-- Begin GIVEN TEXT --
Sunday, January 10, 2021

Napoleonic Spanish line infantry


Staying in the Iberian peninsula, here is the unit of Spanish line infantry that I mentioned in my last post, and finished painting this weekend. As ever, the figures are by Newline Designs. Newline added some new codes to their Spanish range last year, including these remodelled line infantry. I hadn't originally planned to add any Spanish to my collection until a bit later, but I couldn't resist painting these without delay.

With all that white to paint, I decide to change my usual approach of using a black undercoat, and instead used a light ivory colour covered with a brown wash. It worked quite well, I think. So much so, that I might stick with this new approach for other armies and stop using black undercoats altogether. My eyes will probably thank me for it!

I'll add another base of 8 figures to the unit at some point, to take the unit to 32 figures. My long-term plan is to build a small brigade of Spanish infantry to use alongside my British and Portuguese, but I need to add more units of British before I painting anything else.

With plenty of lead in the Napoleonic pile, I should really knuckle down and focus on the British this year, but like most wargamers I'm considering doing the exact opposite by starting another period! More on this in a future post, no doubt, but don't be surprised if you see 20mm ancients popping up on the blog (in between Napoleonics, of course!)

Monday, December 28, 2020

Newline Designs - Portuguese cavalry

A few weeks ago a parcel arrived for me quite unexpectedly. It turned out to be an early Christmas present in the form of some Portuguese cavalry and Spanish infantry, very kindly sent from Sean at Newline Designs. I'd asked Sean about the cavalry at the beginning of the year when I first had my eye on building up a British and allied army. At that time, Newline Designs didn't have any, but it so happened that they were already in the pipeline, along with various other Portuguese and Spanish units.

I remember reading a series of posts about 20mm Portuguese Cavalry over on the (highly enjoyable) 'Prometheus in Aspic' blog, dating back to 2011. At that time no-one made any in 20mm, so they had to be cobbled together using horses and riders from other nations. It'll be interesting to know if this new release from Newline is indeed the first dedicated Napoleonic Portuguese cavalry available for 20mm.
-- End GIVEN TEXT --
-- Begin GIVEN DATA --
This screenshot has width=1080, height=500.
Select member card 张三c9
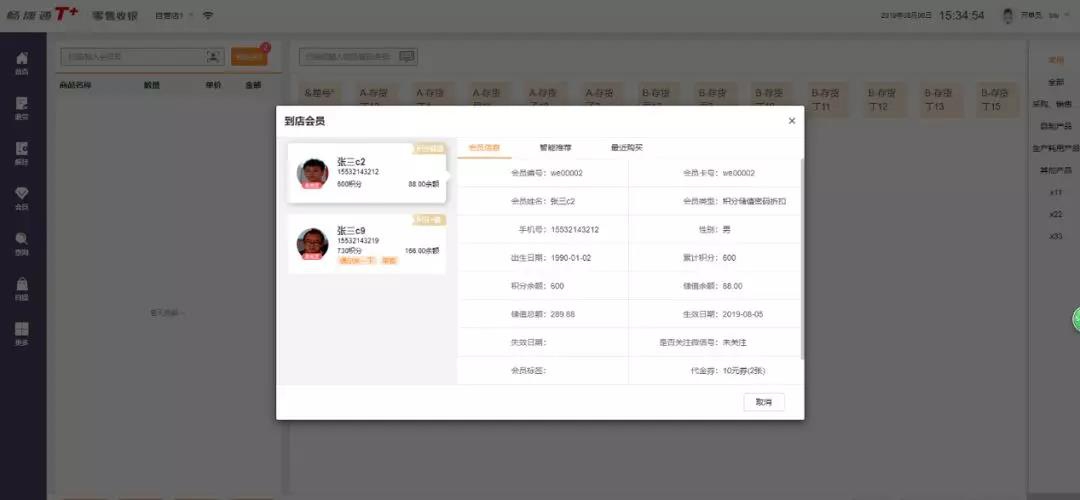coord(367,244)
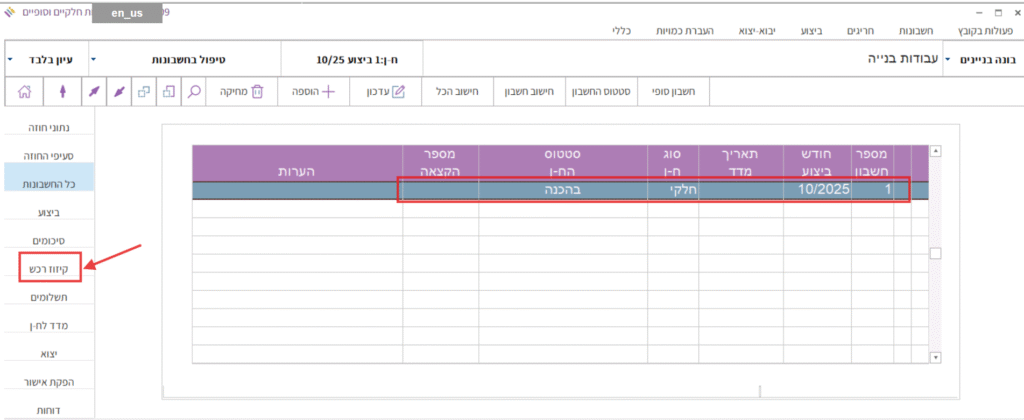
-- End GIVEN DATA --
INSTRUCTIONS =
A: From the miniature-painting blog, reproduce word for word the part that opens with the words containing "With all that" and closes with "thank me for it!".
B: Summarize the miniature-painting blog in two sentences.

ANSWERS BY TASK =
A:
With all that white to paint, I decide to change my usual approach of using a black undercoat, and instead used a light ivory colour covered with a brown wash. It worked quite well, I think. So much so, that I might stick with this new approach for other armies and stop using black undercoats altogether. My eyes will probably thank me for it!

B: The blogger finished painting a unit of remodelled Spanish line infantry from Newline Designs, using a light ivory undercoat with a brown wash instead of the usual black, and plans to add another base of 8 figures and eventually build a small Spanish brigade to use alongside British and Portuguese units. An earlier post describes receiving Portuguese cavalry and Spanish infantry from Sean at Newline Designs as an early Christmas present and wonders whether this release is the first dedicated Napoleonic Portuguese cavalry available in 20mm.